### ASSIGNMENT
Where in the entries below does "dropdown" appear? Copy every line that has it.
================
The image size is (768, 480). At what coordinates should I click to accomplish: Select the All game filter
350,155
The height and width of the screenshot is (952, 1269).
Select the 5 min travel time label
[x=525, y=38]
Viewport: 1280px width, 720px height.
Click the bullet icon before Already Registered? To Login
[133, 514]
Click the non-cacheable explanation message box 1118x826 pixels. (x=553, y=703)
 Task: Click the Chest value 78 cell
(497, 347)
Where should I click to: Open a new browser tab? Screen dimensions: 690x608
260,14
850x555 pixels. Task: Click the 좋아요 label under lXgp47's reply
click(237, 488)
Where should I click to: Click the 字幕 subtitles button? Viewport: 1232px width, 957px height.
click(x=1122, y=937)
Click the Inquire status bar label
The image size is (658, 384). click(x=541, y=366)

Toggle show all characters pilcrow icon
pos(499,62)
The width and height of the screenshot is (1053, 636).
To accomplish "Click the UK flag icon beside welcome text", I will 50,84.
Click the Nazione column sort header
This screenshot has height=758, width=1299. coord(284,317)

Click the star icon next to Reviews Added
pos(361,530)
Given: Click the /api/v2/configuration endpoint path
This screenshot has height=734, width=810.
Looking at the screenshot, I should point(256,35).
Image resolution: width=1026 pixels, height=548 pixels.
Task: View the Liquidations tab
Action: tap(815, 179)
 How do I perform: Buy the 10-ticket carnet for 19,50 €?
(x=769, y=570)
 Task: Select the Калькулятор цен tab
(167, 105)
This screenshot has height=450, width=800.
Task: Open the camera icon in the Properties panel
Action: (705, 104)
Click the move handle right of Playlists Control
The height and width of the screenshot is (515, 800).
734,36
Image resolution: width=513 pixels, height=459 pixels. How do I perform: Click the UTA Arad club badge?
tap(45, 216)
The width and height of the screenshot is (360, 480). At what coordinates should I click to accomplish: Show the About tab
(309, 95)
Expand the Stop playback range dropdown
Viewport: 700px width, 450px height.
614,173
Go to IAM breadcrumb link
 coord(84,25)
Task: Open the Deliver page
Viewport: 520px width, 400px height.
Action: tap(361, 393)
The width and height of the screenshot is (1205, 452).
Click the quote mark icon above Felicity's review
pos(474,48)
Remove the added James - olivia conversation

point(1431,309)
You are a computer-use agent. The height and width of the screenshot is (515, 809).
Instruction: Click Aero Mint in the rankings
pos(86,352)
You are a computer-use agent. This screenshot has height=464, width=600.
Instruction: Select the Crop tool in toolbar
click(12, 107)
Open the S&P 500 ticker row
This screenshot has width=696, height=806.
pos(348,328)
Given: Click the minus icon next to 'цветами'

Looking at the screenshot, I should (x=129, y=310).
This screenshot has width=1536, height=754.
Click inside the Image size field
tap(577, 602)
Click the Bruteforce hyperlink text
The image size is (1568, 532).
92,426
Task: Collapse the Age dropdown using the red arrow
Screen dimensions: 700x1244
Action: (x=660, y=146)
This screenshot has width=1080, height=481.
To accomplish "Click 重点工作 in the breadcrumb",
================
### RESULT FOR THIS TASK
Expand the Stop playback range dropdown
Task: Collapse the Age dropdown using the red arrow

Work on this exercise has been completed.